New spy laws bad for UK citizens
The Times today reported on an upcoming law that would explicitly guarantee UK spies the right to hack devices, something they’ve been able to do for some time.
The new law is bad for so many reasons:
- Hacking requires a so-called “warrant” from the Home Secretary, not a real warrant from a judge. Previous such warrants have signed off on entire surveillance programmes, such as OPTIC NERVE which recorded over a million Yahoo webcam private chats.
- The government has responded to the Anderson report recommendations of judicial oversight by offering to have a different cabinet minister sign off on the reports. This is no compromise at all on the government’s part, and completely evades the required judicial oversight.
- UK spies are to be granted carte blanche to hack foreign targets. The idea that any hack the UK government does should be legal poses a serious threat to the rest of the world’s security, and the UK would never accept a similar law passed by, say, China. Nor would it be remotely reasonable for the UK to blanket authorise military use abroad in this manner.
- The UK’s continued plans to withdraw from the European Court of Human Rights, which the current party was instrumental in creating after World War II, suggest that it knows what it’s doing is likely to be overruled on human rights grounds.
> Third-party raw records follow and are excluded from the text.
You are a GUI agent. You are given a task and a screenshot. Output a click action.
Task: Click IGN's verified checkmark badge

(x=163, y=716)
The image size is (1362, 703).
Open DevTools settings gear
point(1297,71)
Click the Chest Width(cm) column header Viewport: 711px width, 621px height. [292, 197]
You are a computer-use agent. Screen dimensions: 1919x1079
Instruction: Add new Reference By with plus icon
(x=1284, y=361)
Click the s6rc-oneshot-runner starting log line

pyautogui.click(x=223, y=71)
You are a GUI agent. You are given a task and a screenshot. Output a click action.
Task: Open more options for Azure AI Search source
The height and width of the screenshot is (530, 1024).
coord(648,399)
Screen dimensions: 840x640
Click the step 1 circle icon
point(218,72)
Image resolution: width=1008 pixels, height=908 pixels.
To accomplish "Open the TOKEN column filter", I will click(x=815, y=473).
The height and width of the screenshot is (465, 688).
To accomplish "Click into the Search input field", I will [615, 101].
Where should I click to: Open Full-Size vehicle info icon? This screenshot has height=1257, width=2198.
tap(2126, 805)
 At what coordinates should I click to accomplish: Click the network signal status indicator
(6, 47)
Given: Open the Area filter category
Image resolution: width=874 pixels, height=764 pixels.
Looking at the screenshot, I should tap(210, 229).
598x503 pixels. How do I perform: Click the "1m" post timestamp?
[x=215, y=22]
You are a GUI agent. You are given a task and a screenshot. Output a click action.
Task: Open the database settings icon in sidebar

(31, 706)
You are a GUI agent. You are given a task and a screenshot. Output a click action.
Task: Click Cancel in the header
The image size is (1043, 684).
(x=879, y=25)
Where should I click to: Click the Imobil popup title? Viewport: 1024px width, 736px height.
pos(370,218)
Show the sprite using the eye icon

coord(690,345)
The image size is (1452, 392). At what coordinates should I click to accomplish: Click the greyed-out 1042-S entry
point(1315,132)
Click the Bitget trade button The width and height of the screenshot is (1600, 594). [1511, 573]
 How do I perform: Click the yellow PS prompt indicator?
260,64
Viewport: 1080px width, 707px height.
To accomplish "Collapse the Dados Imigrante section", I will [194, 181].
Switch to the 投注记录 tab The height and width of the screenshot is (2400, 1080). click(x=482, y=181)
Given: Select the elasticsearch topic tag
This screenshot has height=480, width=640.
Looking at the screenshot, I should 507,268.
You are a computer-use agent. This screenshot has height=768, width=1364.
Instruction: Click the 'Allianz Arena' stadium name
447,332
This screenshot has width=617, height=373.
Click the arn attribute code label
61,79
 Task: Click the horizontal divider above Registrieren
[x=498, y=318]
There can be no other reason to withdraw from the ECHR while keeping its words in UK law, except as a prologue to cancelling some of those rights later.
- We can expect to see this hacking used in domestic crime cases, perhaps via the National Crime Agency who are known to use surveillance data. This moves state-sponsored hacking from “spying on Beijing” to “spying on Brighton”.
- Effectively, the legal warrant process for searching a person’s computer or smartphone will be far weaker than the current standard for searching a person or property, which requires a judge’s signature. It can also be done in complete secret. This represents a considerable removal of British people’s basic privacy rights.
- This law will probably legitimise the UK’s current mass surveillance system, which violates the basic privacy of the entire planet.
Perhaps most importantly, increased use of hacking requires the government to either surreptitiously implant backdoors in systems, or to stockpile and use vulnerabilities on a regular basis. All of these make the system less secure:
- Any deliberately vulnerability can be discovered and exploited by unintended actor, especially criminals or foreign spy agencies. Even the best guarded vulnerability only makes the system weaker, and cannot make it stronger.
- Buying vulnerabilities supports the black market trade in system exploits. This makes it easier for the bad guys to get system exploits.
- The black market trade in exploits encourages researchers to sell their exploits to the highest bidder instead of revealing the vulnerability to the developer. Black market prices are already higher than
- Any vulnerability GCHQ discovers by itself can be discovered by another third party. Stockpiling it for offensive use instead of allowing the vendor to fix it leaves the entire world vulnerable from all attackers.
- In any case, existing vulnerabiities leave everyone vulnerable to attack, including critical information systems, national infrastructure, and systems which contain private or personal information. Unlike with national security and physical border control, the government cannot effectively protect people’s systems from electronic attack, except by allowing those systems to remain strong.